Le « Lutteur » possédait un fonds rare de psychologie. Il savait qu’en agissant comme il venait, il se faisait de Gingras une créature dévouée, prête à se faire tuer pour lui. Et puis c’était un bon homme, et dont il se serait privé difficilement. Prêt à pardonner, il avait tenu auparavant à « prendre la mesure » de son homme… Son expérience était concluante.

Le téléphone sonna.

Victor Duval prit le récepteur.

— Allo ! dit-il du ton bref qui lui était habituel quand il traitait d’affaires.

Il passa sur sa figure comme un voile qui obscurcit son regard ; il respira profondément sentant l’air soudain lui manquer.

— C’est moi-même !… Qui ?… oui… Ça va bien… attendez un instant que je ferme la fenêtre. Il y a tellement de bruit que j’entends à peine.

Ce n’était là qu’un prétexte. Il voulait se remettre de son trouble et recouvrer sa pleine possession d’esprit. Il fit quelques pas dans la pièce, les deux mains tordues derrière le dos. À voir la contraction de ses traits nul n’aurait douté de l’émotion qui le tenaillait. Vite, cependant, il retrouva sa maîtrise de lui-même et retourna à sa conversation interrompue.

— Madame LeMoyne ?… Ah oui !… attendez un peu… Il me semble en effet vous avoir déjà rencontré… Comment ?… c’est cela… J’avais tellement peu accordé d’importance à ces faits qu’il est justifiable que ma mémoire soit courte…

Il était ironique à présent, voire cynique.
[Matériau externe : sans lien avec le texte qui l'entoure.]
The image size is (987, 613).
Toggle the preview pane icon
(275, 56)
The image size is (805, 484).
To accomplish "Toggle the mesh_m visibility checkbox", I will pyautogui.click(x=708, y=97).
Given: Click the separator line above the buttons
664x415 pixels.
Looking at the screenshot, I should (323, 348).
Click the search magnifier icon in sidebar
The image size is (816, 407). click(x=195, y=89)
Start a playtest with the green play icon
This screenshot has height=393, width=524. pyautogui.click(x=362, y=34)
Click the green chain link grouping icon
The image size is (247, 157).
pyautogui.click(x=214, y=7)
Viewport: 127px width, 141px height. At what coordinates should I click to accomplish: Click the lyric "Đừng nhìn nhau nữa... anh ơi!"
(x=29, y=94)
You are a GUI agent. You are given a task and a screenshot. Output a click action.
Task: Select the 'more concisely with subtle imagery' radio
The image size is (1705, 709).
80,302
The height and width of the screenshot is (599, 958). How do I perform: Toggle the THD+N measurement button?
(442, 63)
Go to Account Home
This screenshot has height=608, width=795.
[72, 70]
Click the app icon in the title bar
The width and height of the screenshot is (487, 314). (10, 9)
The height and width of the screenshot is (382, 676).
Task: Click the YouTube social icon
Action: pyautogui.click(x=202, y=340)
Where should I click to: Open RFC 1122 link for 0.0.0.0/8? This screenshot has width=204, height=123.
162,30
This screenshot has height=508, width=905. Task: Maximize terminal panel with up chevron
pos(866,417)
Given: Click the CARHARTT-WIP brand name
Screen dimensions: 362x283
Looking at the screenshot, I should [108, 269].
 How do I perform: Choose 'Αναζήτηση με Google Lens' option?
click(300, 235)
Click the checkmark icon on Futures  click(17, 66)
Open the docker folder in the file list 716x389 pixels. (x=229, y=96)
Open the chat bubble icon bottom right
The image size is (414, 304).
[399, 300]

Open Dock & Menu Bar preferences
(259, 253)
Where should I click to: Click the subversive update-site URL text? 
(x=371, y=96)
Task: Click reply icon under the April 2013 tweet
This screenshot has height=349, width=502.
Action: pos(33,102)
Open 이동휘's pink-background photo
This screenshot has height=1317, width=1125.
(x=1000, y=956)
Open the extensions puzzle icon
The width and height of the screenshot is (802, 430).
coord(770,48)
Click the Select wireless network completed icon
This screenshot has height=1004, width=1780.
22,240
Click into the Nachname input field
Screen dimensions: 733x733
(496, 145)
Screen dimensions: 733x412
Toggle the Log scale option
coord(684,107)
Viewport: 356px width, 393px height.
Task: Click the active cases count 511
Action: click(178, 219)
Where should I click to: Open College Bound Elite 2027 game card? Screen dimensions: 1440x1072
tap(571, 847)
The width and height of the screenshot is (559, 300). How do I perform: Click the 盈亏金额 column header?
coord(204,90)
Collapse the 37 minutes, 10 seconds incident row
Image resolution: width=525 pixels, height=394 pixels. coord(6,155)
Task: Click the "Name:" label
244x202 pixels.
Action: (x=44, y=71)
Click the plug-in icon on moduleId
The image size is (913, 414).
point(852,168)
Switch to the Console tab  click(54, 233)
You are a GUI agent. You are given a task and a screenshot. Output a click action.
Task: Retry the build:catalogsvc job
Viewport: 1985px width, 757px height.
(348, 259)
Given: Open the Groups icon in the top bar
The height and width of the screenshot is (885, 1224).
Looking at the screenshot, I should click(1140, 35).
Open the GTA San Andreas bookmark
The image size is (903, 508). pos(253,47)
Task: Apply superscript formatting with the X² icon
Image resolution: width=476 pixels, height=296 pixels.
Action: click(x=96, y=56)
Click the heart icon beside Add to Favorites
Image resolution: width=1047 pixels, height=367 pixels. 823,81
Il avait quelque chose de méchant dans le regard et dans la voix. Ses paupières se plissaient sur ses yeux pour les rendre plus perçants…

— Si je peux vous recevoir ?… Je ne sais pas… voyez-vous, je suis très occupé… La vie d’un homme ?… De qui ?… votre mari ?… Qu’est-ce que cela peut me faire ?… Qu’il n’aille pas se tuer, ce serait une folie… franchement cela me ferait de la peine… a-t-il pleuré le cher enfant ?… Heureusement vous étiez là pour le consoler… Brute ? moi. Pas de gros mots, madame ! Je vais raccrocher… À la bonne heure ! Je vous aime comme cela, douce, soumise… n’est-ce pas que la vie est drôle, qu’elle nous ménage des surprises… votre voix est altérée… J’aimerais vous voir, là… suppliante, mendiante, à mes genoux… comme… c’est cruel ? Mais non ! Comment ? Je suis ignoble… un jour… vous l’étiez.